**DATASET CONTENT**
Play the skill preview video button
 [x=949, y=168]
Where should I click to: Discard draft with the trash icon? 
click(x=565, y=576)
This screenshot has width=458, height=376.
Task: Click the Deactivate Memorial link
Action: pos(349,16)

**WORK TO BE COMPLETED**
Retype all of the records above line for line, with no changes.

**EXERCISE OUTPUT**
Play the skill preview video button
 [x=949, y=168]
Where should I click to: Discard draft with the trash icon? 
click(x=565, y=576)
This screenshot has width=458, height=376.
Task: Click the Deactivate Memorial link
Action: pos(349,16)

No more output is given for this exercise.